We collected data from subjects who visited the Neurocognitive Behavior Center of Seoul National University Bundang Hospital with memory complaints between January 2011 and July 2017. At the initial visit, we asked all subjects and their caregivers whether they ever experienced misplacing items in a refrigerator, such as placing a remote control, a cellular phone, or other extremely unusual things in a refrigerator. Detailed neuropsychological tests were performed to identify the cognitive profiles. The diagnoses of the included subjects were determined by expert neurologists. The diagnosis of SCD was based on the criteria proposed by Jessen et al.15, and the diagnosis of MCI was based on the criteria proposed by Peterson et al.16. ADD was diagnosed by the criteria proposed by the National Institute on Aging and Alzheimer’s Association17. Moreover, we compared patients with ‘fridge sign’-positive MCI and those with ‘fridge sign’-negative MCI. ‘Fridge sign’-negative MCI patients were defined as those who were matched in age, sex, and education level with the ‘fridge sign’-positive MCI patients who visited our clinic with memory complaints during the same period and were diagnosed with MCI but without experience of the ‘fridge sign’. We excluded the data of people on medication with the anticholinergic effects and on benzodiazepines. The protocol for the study was approved by the Institutional Review Board (IRB) of the Seoul National University Bundang Hospital and conformed to the provisions of the Declaration of Helsinki. All subjects’ anonymity was preserved. Informed consent was waived for this retrospective study which was approved by the IRB of the Seoul National University Bundang Hospital.

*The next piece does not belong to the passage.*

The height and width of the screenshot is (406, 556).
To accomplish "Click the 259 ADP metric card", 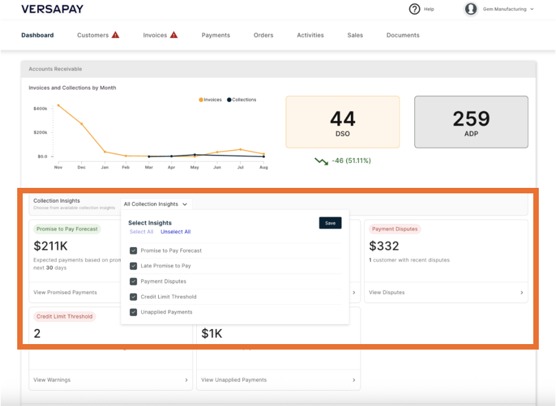I will [471, 122].
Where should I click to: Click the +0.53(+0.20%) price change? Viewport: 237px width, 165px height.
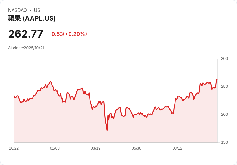(x=68, y=34)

Neuropsychological assessment

We evaluated attention, language function, visuospatial function, verbal and visual memory, and frontal/executive function using a series of standardized detailed neuropsychological tests. We collected the results of digit span test(forward and backward)18, Boston Naming Test (BNT)19, Rey–Osterrieth complex figure test (RCFT, copy)20, verbal learning test (VLT)21 composed of free recall trials of 12 words, 20-min delayed recall task, recognition task, phonemic controlled oral word association test (COWAT)22, Stroop test23 (word and color reading of 112 items within 2 min), and Trail making test part A and B24. The depression score was measured according to the self-reported 30-item geriatric depression scale (GDepS)25.

Follow-up evaluation

We collected follow-up neuropsychological data from the included subjects. For individuals who had not undergone the follow-up neuropsychological test, we conducted telephone interviews to assess changes in cognitive function. Cognitive changes were evaluated using the Informant Questionnaire on Cognitive Decline in the Elderly (IQCODE)26,27. We used the cut-off value of ≥ 3.44 as the cognitive decline and below 3.00 as improvement of cognitive function after the initial IQCODE evaluation28.

Statistical analyses

The data were analyzed using SPSS 20.0. The Mann–Whitney U test was used to compare age, education level, mini-mental state examination (MMSE)29, clinical dementia rating (CDR)30, CDR—sum of box (CDR-SOB), GDepS, and all scores of neuropsychological tests between the ‘fridge sign’-positive and ‘fridge sign’-negative MCI groups.